The 1969 Sequel, Monte Carlo or Bust (aka Those Daring Young Men in Their Jaunty Jalopies), does for vintage cars what this movie does for vintage planes.

Contains examples of:

  • Innocent Innuendo: Richard Mays would like to take Patricia "up". Her father is okay with that... until Mays reveals that he means physically flying with her in his plane.
  • Animated Credits Opening: Featuring the magnificent art of Ronald Searle.
  • The Big Race
  • Cool Plane: Well, in the era of the setting, any plane that can stay aloft for more than five minutes is essentially cool by default. But the amusing early flying machines are certainly a focal point of the film.
  • Disposable Fiancé: Richard gradually emerges as one.
  • Duel to the Death: Two characters try to have one in hot air balloons.
    • Ahem: "Balloons ... AND BLUNDERBUSSES!"
  • Epic Race
  • Fake Nationality: Oberst von Holstein, the Prussian, is played by a Saxon speaking with an undisguisable Saxon accent. This was seen as rather funny in Germany when the film was released.
  • The Fantastic Trope of Wonderous Titles
  • Great Big Book of Everything: The Prussian Army's Big Book of Instructions includes instructions on how to fly an airplane. Step one: sit down.
  • Hey, It's That Guy!: Did you recognize Goldfinger as Oberst von Holstein?
  • Hey, It's That Voice! Did you recognize Ware-Armitage as Sir Hiss?
  • Intermission
  • Let's Fight Like Gentlemen: After Richard knocks him out, Orvil complains that it was against British fair play that Richard hit him while he wasn't looking.
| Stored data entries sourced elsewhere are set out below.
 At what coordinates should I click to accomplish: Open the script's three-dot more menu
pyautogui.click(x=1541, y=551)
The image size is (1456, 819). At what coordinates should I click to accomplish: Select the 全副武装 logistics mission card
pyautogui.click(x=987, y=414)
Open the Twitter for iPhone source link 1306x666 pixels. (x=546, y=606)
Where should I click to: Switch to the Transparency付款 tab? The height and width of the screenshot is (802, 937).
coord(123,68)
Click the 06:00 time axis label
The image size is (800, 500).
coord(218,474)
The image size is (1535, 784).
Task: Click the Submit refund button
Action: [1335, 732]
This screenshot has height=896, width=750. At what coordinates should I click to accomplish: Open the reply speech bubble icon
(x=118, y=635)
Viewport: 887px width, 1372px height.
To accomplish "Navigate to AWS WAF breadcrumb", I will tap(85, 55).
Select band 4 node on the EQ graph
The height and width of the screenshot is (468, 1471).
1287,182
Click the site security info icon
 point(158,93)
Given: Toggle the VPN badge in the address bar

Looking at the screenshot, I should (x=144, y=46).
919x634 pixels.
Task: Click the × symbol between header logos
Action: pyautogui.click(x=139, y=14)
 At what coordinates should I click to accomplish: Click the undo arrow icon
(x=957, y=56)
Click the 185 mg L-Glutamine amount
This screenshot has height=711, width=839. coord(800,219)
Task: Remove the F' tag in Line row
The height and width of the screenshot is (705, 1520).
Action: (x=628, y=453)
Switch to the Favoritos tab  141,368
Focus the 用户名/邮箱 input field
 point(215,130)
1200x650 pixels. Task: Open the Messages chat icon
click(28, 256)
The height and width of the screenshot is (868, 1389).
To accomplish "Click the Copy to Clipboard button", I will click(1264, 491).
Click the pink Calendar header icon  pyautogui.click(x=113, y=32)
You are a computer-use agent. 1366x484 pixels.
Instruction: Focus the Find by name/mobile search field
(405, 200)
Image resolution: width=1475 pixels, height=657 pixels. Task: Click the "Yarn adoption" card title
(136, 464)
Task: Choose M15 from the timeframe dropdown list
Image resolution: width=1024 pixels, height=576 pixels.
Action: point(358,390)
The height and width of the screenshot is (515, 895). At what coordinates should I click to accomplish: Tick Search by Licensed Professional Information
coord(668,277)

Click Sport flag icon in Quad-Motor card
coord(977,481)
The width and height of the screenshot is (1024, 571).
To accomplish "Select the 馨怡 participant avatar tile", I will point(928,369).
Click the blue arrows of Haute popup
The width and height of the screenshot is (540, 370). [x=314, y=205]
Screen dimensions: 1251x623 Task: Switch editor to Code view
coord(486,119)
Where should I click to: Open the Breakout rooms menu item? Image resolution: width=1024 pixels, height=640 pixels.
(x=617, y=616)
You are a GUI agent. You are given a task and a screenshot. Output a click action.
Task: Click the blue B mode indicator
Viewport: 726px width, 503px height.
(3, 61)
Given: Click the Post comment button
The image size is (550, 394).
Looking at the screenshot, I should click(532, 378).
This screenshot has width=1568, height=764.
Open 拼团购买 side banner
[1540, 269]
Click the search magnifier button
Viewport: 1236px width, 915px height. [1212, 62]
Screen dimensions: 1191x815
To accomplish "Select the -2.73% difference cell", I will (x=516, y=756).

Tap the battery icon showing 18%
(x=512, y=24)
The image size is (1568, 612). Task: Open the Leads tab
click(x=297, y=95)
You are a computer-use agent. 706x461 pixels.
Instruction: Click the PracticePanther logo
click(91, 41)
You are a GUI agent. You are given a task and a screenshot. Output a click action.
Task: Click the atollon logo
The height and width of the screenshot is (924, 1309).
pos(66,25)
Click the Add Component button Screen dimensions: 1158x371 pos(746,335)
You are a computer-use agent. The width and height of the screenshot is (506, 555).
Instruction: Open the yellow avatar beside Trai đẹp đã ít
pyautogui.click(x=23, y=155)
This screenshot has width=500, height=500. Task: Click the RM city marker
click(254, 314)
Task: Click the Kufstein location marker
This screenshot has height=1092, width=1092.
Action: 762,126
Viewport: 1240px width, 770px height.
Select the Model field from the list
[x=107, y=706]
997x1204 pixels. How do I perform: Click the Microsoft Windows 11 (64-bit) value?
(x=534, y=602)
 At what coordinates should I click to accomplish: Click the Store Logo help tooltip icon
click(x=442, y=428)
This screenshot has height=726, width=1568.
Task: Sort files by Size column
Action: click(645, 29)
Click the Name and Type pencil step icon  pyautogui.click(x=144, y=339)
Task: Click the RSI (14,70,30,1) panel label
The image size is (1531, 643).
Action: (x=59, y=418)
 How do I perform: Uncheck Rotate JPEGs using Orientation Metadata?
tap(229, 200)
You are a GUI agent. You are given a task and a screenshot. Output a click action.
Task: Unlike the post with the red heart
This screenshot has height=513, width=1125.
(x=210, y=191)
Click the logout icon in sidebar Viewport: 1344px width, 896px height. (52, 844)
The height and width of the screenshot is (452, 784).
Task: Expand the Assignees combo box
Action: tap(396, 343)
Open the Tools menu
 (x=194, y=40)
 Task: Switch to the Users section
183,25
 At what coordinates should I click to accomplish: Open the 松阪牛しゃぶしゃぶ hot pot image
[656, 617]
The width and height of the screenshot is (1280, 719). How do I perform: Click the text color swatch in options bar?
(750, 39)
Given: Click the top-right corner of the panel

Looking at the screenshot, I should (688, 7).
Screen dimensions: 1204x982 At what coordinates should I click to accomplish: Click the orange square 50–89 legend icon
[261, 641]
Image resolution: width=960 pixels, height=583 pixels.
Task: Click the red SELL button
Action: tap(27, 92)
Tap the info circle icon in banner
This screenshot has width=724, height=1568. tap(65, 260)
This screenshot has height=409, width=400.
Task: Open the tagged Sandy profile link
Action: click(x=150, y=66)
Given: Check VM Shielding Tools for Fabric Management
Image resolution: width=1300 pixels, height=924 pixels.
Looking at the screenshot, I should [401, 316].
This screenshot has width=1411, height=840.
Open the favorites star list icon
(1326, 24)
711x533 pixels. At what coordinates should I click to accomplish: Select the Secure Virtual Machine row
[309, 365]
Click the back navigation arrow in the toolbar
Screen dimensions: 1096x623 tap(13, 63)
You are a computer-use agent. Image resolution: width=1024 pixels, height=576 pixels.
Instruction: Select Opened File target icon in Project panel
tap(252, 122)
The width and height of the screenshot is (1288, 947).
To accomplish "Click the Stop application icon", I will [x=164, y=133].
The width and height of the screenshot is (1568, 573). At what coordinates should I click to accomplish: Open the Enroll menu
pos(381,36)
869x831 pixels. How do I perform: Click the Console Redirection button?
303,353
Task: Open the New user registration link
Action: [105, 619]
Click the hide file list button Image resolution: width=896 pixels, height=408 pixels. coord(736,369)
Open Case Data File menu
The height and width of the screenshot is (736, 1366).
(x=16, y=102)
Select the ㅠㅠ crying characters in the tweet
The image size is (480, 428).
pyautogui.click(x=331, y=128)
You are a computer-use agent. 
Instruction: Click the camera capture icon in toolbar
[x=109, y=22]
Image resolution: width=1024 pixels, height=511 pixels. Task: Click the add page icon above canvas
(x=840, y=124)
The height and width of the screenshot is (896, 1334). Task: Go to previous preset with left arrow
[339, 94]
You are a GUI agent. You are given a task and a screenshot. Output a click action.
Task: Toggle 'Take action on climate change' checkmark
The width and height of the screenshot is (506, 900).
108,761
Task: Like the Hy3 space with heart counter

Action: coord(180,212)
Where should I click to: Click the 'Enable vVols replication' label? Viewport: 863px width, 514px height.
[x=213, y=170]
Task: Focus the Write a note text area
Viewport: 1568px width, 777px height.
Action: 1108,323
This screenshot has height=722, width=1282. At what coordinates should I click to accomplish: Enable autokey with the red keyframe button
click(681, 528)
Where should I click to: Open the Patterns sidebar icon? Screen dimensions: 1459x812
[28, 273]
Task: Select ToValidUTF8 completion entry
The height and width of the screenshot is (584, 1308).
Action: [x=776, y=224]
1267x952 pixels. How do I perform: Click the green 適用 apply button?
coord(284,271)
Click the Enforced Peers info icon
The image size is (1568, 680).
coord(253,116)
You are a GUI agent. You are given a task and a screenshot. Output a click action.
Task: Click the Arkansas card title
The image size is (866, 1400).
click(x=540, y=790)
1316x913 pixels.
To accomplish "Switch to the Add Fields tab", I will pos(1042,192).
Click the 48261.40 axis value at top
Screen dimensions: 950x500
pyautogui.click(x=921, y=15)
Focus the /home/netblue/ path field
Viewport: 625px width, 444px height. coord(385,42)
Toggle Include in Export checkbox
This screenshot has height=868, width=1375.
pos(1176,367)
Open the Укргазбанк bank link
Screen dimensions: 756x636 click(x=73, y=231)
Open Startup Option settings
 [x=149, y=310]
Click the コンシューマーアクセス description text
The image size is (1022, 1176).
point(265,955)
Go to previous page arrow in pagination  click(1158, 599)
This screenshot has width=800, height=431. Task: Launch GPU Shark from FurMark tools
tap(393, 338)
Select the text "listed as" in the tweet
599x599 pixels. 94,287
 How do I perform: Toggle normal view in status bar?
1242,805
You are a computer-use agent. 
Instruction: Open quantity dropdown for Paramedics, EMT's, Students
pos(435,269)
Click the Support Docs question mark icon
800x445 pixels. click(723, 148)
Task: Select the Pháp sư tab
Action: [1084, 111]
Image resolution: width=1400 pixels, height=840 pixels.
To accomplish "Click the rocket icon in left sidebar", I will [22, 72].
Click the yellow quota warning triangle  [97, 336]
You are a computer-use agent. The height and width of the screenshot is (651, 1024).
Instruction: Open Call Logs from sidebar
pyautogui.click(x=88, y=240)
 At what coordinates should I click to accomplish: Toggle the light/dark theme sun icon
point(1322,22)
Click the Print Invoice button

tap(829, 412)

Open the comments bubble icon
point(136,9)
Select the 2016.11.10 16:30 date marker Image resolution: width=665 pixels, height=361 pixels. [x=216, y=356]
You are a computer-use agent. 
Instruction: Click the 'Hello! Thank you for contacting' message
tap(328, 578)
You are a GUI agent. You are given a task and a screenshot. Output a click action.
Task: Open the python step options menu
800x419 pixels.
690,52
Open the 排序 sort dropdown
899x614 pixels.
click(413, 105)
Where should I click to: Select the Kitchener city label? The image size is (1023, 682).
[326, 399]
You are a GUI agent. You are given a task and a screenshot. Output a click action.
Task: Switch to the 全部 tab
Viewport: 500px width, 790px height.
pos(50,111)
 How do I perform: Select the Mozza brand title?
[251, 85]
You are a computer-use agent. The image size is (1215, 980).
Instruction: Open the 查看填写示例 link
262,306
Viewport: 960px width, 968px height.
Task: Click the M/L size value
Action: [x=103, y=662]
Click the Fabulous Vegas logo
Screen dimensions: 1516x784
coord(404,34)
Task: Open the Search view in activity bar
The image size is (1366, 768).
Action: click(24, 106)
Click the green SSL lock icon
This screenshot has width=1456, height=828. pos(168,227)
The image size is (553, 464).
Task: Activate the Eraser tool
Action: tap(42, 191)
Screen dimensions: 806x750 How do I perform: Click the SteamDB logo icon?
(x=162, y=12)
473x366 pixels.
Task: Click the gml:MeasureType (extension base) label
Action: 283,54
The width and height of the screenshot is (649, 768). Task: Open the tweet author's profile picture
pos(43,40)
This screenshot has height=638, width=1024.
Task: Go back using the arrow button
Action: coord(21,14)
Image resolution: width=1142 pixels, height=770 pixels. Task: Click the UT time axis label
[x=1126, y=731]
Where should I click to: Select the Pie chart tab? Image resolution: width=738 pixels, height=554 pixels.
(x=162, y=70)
That he had done the exact same thing to Richard a few scenes earlier (and something very similar to Sir Percy even earlier) does not bother him, though.
  • Mockumentary: The film opens with a narrator describing Man's age-old quest for flight with relevant clips, some real, some not. It's amazing we ever succeeded...
    • Apparently the silent footage was lifted wholesale from a 1920s compilation short.
  • National Stereotypes: Most of the participants of the race are humorous caricatures of their nationality. There's the lustful Frenchman, the strict, pointy-hatted Prussian soldier, the boisterous Italian bringing his whole family with him, etc. Though it is a British film, British Stuffiness is certainly there, too.
    • One YouTube review points out that some of the offensiveness is mitigated by the fact that all of the actors are the nationalities of the characters they're playing and are clearly having a ball playing up their roles to the hilt. Maybe it's because absolutely nobody gets off scot-free; everyone is painted in a stereotypical way.
    • It is somewhat subverted in the case of the Japanese pilot in that he fails to conform to 1910-era expectations, not only by speaking flawless English and having a taste for Scotch whisky, but also in the scene when his plane crashes on take-off. When he asks for a knife it is not, as the fireman fears, to commit Harakiri, but to free himself from entangling wires.
  • Prussia: Colonel Manfred von Holstein is here to play out every Prussian stereotype to its fullest.
  • Running Gag: The French pilot chats up a series of beauties whom he keeps confusing the names of, so that they have to introduce themselves as being of different nationalities and names. The suggestion is that all beautiful women look alike to him. The joke is that they're all played by the same actress!
  • Screw the Rules, I Have Money!: Sir Percy Ware-Armitage's attitude. (Orvil on the other hand clearly thinks he deserves special consideration because unlike the other participants he is poor.)
  • Shout-Out: Among the girls Dubois chats up are Brigitte from France, Marlene from Germany, and Ingrid from Sweden.
  • Shown Their Work: All the race planes in the film are fairly faithful reproductions of actual early aircraft, with some modern updates to ensure safety.
  • Stiff Upper Lip: Richard and the Navy pilot.
  • Those Magnificent Flying Machines: The Trope Namer.
  • Wacky Racing: If nothing else, the amusing characters and the very nature of the race make it quite wacky.
  • Worthy Opponent: Richard and Orvil eventually develop respect for each other.